Saturday, May 4, 2013

Oblivion

Finding Oneself in the Future
or
Scavenging the Sci-Fi Landscape

The new Tom Cruise vehicle Oblivion (written and directed by Joseph Kosinski from his "unpublished" graphic novel* and whose previous film was Tron: Legacy) is a science fiction tale that borrows very liberally from the last 30 years of movie sci-fi to the point where you swear you've seen the movie before.  

You have, but which one depends on the reel of the film you're watching.  

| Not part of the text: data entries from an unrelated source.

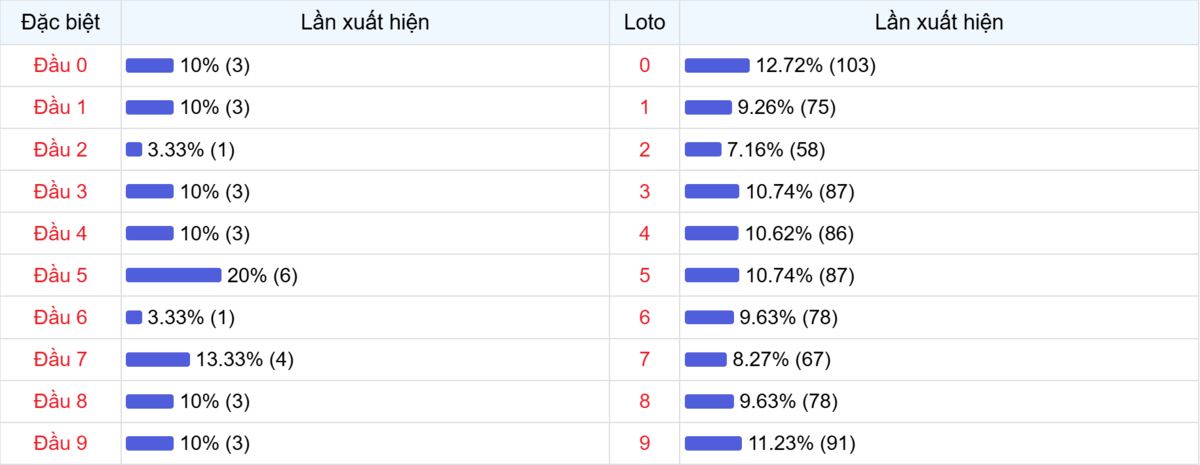Select the short 3.33% bar for Đầu 6
This screenshot has height=465, width=1200.
pyautogui.click(x=134, y=317)
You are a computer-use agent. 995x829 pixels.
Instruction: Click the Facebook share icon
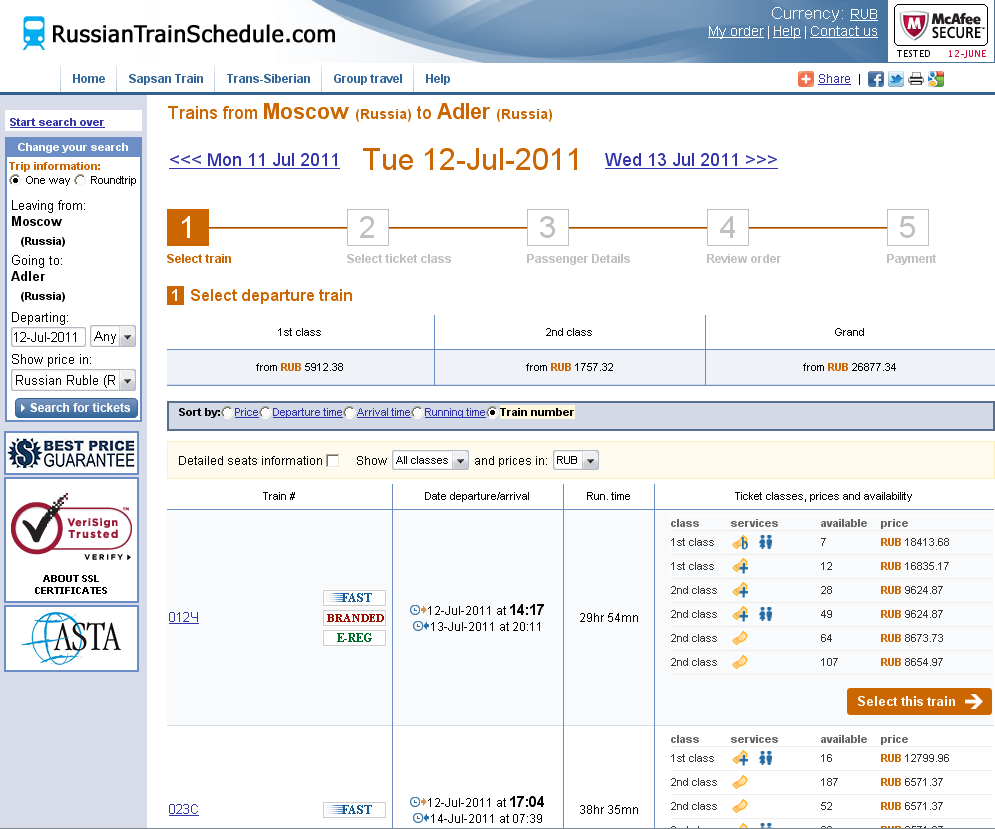(x=875, y=80)
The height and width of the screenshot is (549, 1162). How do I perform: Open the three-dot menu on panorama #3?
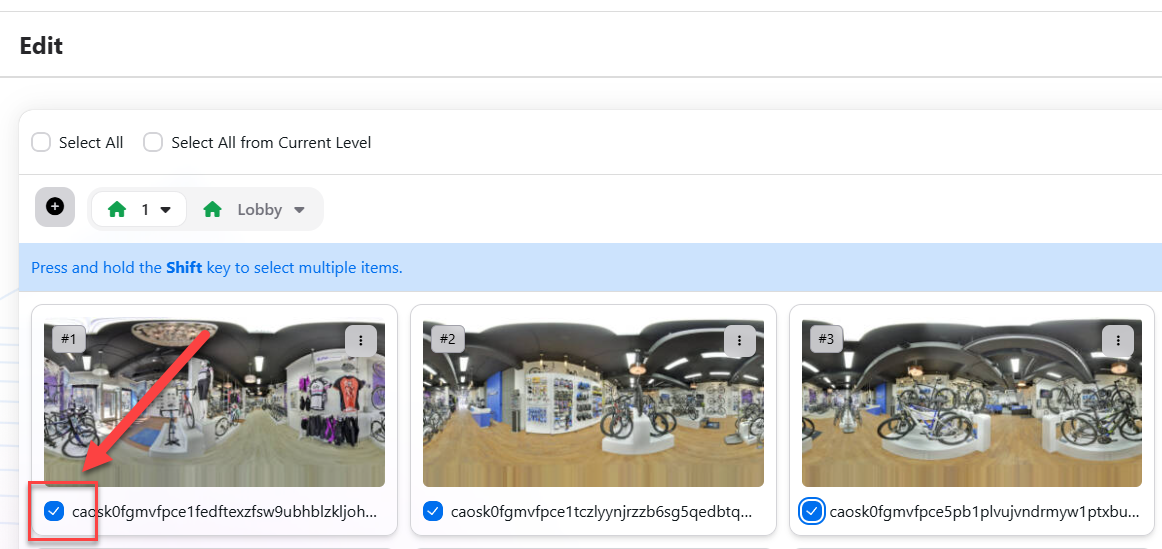(1118, 341)
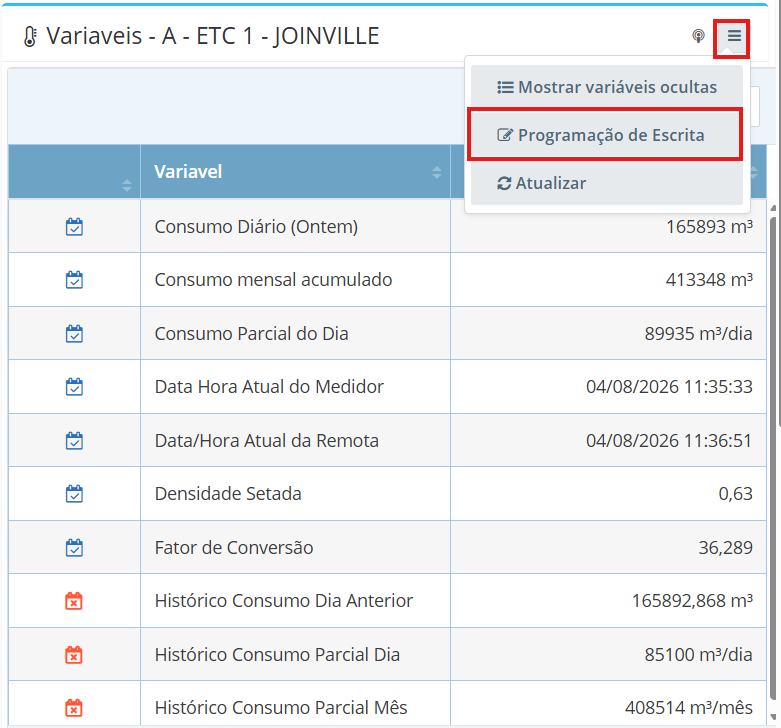Viewport: 781px width, 728px height.
Task: Click red calendar icon for Histórico Consumo Parcial Mês
Action: pyautogui.click(x=74, y=708)
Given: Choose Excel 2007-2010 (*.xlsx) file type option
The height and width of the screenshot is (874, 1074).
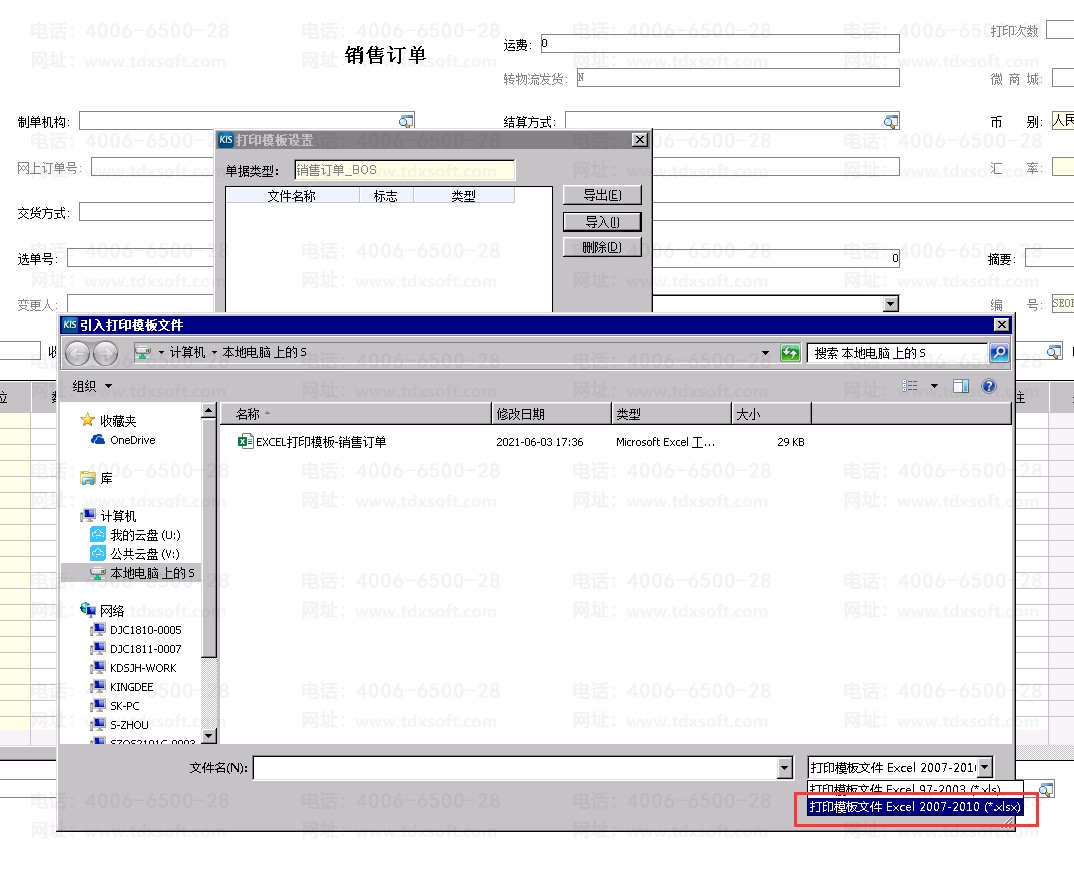Looking at the screenshot, I should 915,807.
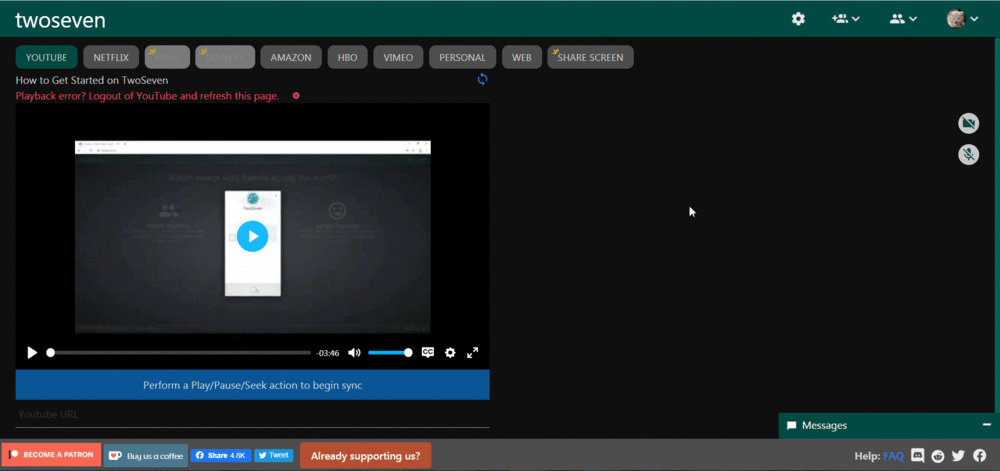
Task: Switch to the Netflix tab
Action: 111,58
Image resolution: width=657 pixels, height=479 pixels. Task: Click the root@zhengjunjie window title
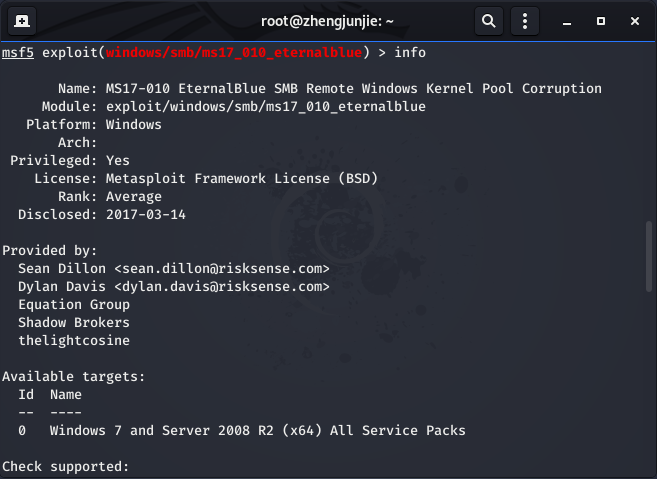point(327,21)
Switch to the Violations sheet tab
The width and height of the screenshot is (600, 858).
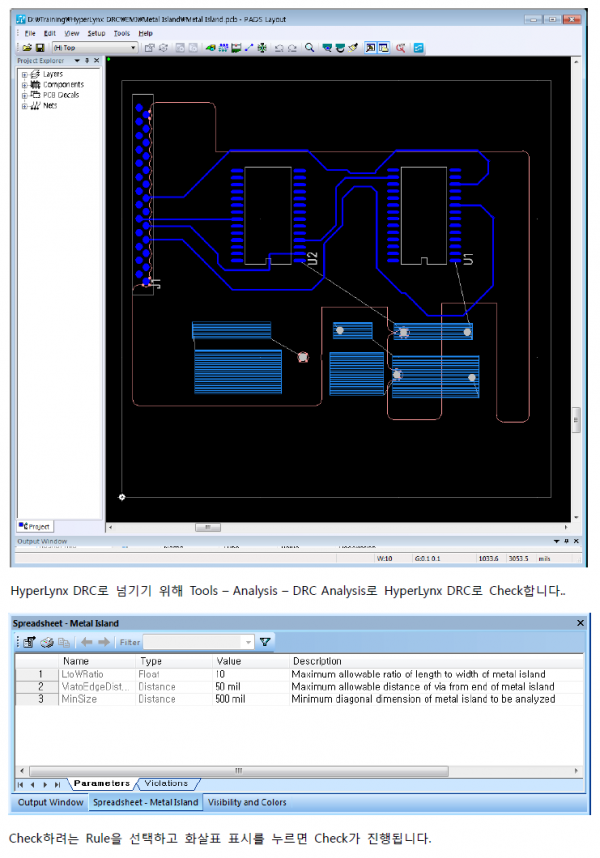165,783
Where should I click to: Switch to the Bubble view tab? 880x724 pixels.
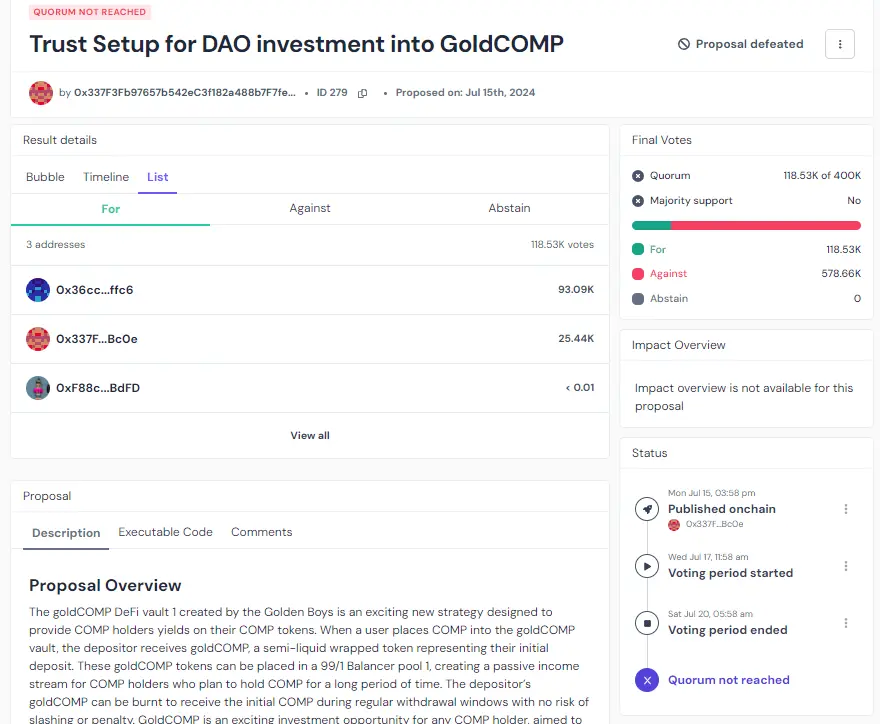pos(45,177)
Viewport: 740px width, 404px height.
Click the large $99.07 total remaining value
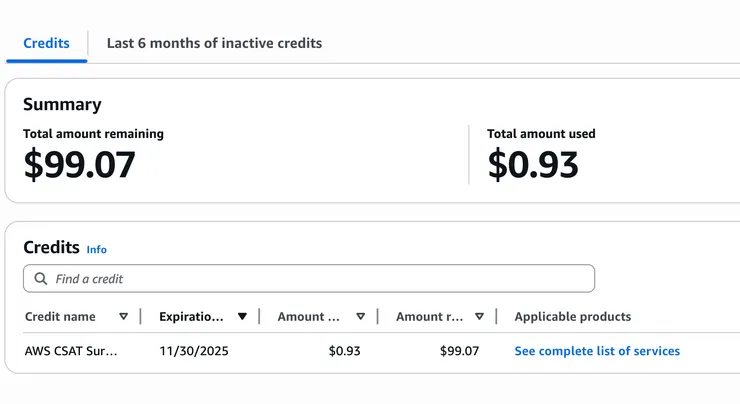point(79,164)
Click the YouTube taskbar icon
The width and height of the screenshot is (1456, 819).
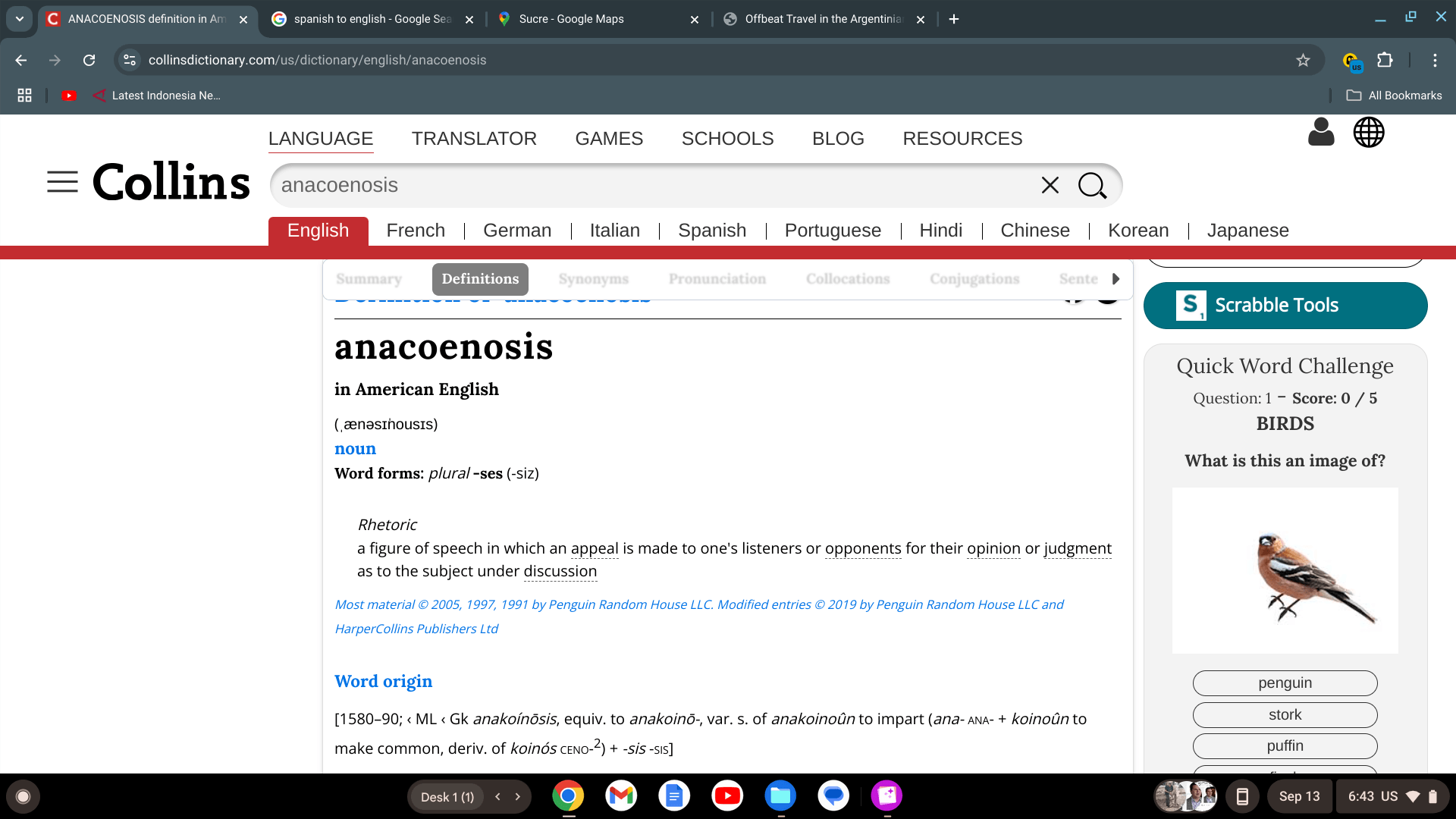pyautogui.click(x=727, y=795)
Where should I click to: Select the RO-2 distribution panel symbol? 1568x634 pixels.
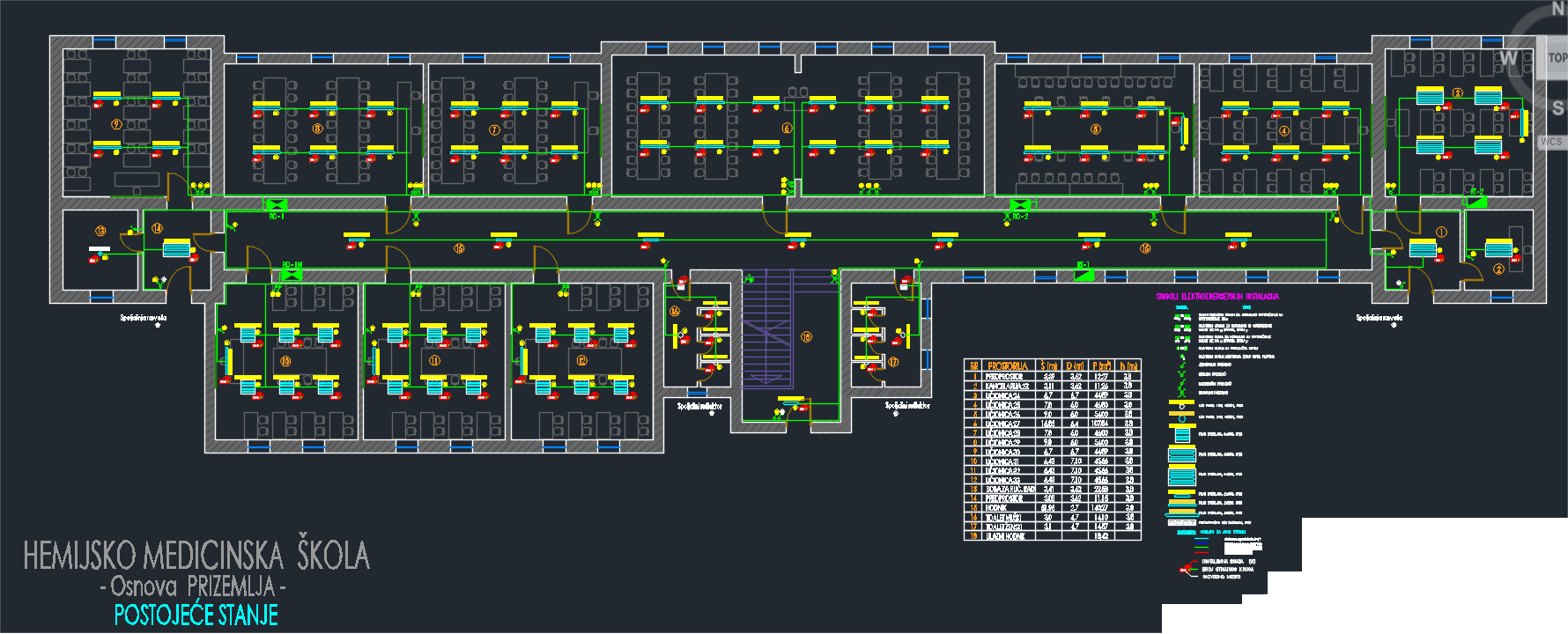tap(1019, 205)
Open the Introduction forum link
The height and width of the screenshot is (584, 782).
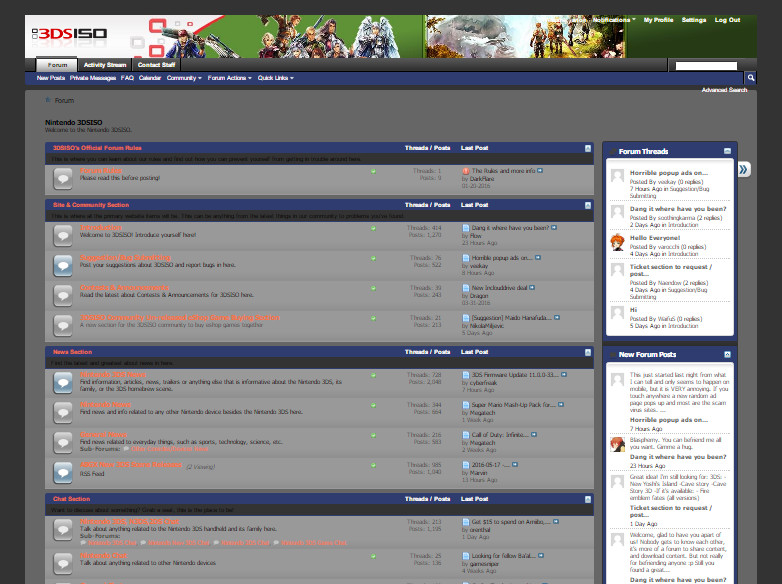tap(101, 227)
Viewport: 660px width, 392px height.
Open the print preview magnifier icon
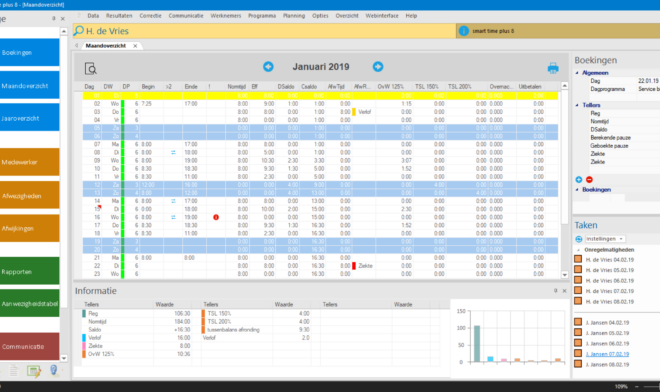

The year is 2077.** Earth has just survived a long, devastating war with an alien race that, in its final act to "poison the well" destroyed Earth's moon, creating dire ecological conditions for the planet, wiping out civilization and leaving its coasts under hundreds of feet of silt from tsunamis and tidal devastation.  Folks have moved to the moon Titan, off the rings of Saturn, the last remaining humans being Jack Harper (Cruise) and Vicca (Andrea Riseborough), a mated team of tech-mechanic and monitor whose job it is to keep the giant moisture evaporators running Titanville or wherever and keep them up and running from complications, both natural and unnatural.  The natural being wear and tear and the unnatural the last vestiges of the die-hard combatants—Scavengers—who are still trying to tear apart the fragile mining of Earth's resources to defeat the human race.  Jack monkey-wrenches and Vicca runs data, all under the watchful work-schedule of Sally (Melissa Leo) who oversees their efforts from a large rectangular control station in orbit around Earth, called the Tet.***

So far, so hum-drum.  Yes, there's a lot of background that Cruise has to spew  in the first ten minutes, but basically he's playing another working class stiff doing a dirty job in the future.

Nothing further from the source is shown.